-- Supplied text --
--- --- ---

What Are Institutions?

Douglass North (1990, p. 3) offers the following definition: ‘Institutions are the rules of the game in a society or, more formally, are the humanly devised constraints that shape human interaction.’ Three important features of institutions are apparent in this definition: (a) they are ‘humanly devised’, which contrasts with other potential fundamental causes like geographic factors, which are outside human control; (b) they are ‘the rules of the game’ setting ‘constraints’ on human behavior; and (c) their major effect will be through incentives (see also North 1981).

The notion that incentives matter is second nature to economists, and institutions, if they are a key determinant of incentives, should have a major effect on economic outcomes, including economic development, growth, inequality and poverty. But do they? Are institutions key determinants of economic outcomes or secondary arrangements that respond to other, perhaps geographic or cultural, determinants of human and economic interactions?

--- --- ---

-- Data records --
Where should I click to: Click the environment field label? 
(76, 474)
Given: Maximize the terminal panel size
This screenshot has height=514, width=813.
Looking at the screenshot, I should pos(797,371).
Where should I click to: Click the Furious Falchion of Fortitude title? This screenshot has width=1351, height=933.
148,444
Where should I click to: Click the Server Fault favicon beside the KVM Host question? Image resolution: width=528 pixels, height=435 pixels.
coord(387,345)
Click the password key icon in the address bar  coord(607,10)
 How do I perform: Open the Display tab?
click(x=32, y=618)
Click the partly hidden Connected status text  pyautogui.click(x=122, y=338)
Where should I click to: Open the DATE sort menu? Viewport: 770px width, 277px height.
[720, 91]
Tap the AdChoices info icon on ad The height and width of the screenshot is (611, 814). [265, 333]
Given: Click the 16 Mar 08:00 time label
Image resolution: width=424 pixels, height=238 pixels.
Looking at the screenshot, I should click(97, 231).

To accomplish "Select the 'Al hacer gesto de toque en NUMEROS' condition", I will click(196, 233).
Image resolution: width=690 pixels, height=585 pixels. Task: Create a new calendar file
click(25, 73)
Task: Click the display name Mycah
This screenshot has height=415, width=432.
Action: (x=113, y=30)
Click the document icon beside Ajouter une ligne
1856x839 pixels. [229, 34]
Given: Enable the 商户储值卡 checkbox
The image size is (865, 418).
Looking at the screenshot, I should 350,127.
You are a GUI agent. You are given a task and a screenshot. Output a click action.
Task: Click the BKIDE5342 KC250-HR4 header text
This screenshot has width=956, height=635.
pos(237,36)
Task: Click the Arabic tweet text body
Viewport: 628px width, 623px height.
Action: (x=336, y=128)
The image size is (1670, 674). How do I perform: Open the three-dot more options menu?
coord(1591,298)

--- --- ---

-- Goal A --
Answer each question from the institutions passage, one answer a line:
(i) Whose definition of institutions is quoted, and from what year?
(ii) What is given as an example of a potential fundamental cause that lies outside human control?
(iii) Through what will the major effect of institutions come?
-- Goal B --
List every economic outcome that the institutions passage names as one that institutions should have a major effect on.
-- Goal C --
For each statement, say yes or no according to the institutions passage, and quote the words that decide it:
(i) Geographic factors are described as outside human control.
(ii) The passage asserts as settled that institutions are key determinants of economic outcomes.
(iii) The quoted definition is taken from page 3 of North's 1990 work.
The rows come from a separate source, unrelated to the institutions passage.

-- Written answer A --
(i) Douglass North, 1990
(ii) Geographic factors
(iii) Incentives

-- Written answer B --
Economic development, growth, inequality, poverty

-- Written answer C --
(i) Yes: "geographic factors, which are outside human control"
(ii) No: "But do they?"
(iii) Yes: "Douglass North (1990, p. 3)"